2.16. Microcomputed tomography (Micro-CT) Test
Whole calvarias were dissected from the sacrificed rats for bone formation evaluation at week 4 and 8 post-implantation. Before the Micro-CT analysis, all the samples were fixed with a 4% paraformaldehyde solution for 48 h. Micro-CT (Skyscan 1276, Bruker, Germany) scanning was used to evaluate the healing conditions of each specimen. Then, the bone parameters including bone volume per tissue volume (BV/TV), trabecular thickness (Tb.Th) and trabecular separation (Tb.Sp) were measured by three-dimensional reconstruction.

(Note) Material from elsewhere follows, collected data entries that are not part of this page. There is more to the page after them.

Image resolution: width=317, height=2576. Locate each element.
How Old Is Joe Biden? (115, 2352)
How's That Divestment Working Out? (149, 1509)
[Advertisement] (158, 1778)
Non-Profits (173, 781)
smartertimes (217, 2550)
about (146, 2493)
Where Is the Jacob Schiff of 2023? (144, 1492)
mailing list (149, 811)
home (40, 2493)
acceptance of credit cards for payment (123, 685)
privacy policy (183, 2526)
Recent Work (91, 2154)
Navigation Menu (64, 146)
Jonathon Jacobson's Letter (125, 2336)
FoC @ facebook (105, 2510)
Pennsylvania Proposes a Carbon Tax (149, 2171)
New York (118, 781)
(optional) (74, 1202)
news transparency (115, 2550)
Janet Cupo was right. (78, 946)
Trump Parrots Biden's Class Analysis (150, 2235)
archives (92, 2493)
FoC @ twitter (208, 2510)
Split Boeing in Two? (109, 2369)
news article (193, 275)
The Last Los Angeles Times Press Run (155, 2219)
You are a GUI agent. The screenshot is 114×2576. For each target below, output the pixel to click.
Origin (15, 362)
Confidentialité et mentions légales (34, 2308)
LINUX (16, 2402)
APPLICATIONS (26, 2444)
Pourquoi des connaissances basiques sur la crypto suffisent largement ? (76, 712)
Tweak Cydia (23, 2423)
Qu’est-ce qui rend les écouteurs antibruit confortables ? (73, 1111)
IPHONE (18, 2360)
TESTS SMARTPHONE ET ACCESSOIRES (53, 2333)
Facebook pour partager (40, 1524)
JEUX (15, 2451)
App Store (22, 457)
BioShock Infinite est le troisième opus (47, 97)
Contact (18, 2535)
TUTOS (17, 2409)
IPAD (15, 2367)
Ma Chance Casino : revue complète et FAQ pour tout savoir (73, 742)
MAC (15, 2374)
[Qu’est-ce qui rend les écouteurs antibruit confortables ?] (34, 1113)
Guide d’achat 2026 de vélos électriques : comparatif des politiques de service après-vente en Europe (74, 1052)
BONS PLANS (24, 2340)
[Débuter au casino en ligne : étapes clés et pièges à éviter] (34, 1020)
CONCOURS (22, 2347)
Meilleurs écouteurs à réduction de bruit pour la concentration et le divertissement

2.17. Histological Staining
Rat calvarias fixed with 4% paraformaldehyde were rinsed with water, dehydrated with ethanol, cleaned with xylene, and then embedded in methyl methacrylate. Each specimen was cut into slices and subsequently processed with immunofluorescent staining for evaluating the expression of Runx2. The Runx2-positive stained sites were observed by a fluorescence scanner (PANNORAMIC MIDI, 3DHISTECH, Hungary). Masson staining was also carried out for assessing collagen fibrogenesis. All the staining images were captured using a high-resolution microscope (ECLIPSE Ci, Nikon, Japan). The quantification was conducted via Image-pro Plus J software.
2.18. In Vivo Biosafety
For the evaluation of the in vivo biosafety of PBSP + LIPUS, hematoxylin and eosin (H&E) staining of major organs dissected from the above rats was performed at week 8 post-implantation. Meanwhile, the whole blood was collected for the blood routine examination.
2.19. Statistical Analyses
All data in graphs were presented as the means ± standard deviations (s.d.). Statistical analysis among groups was performed using one-way analysis of variance (ANOVA) followed by t test. All measurements were conducted at least in three replicates. The GraphPad Prism was employed to carry out the data processing and statistical analysis, in which asterisks indicated the significant differences (*p < 0.05, **p < 0.01, ***p < 0.001, ****p < 0.0001).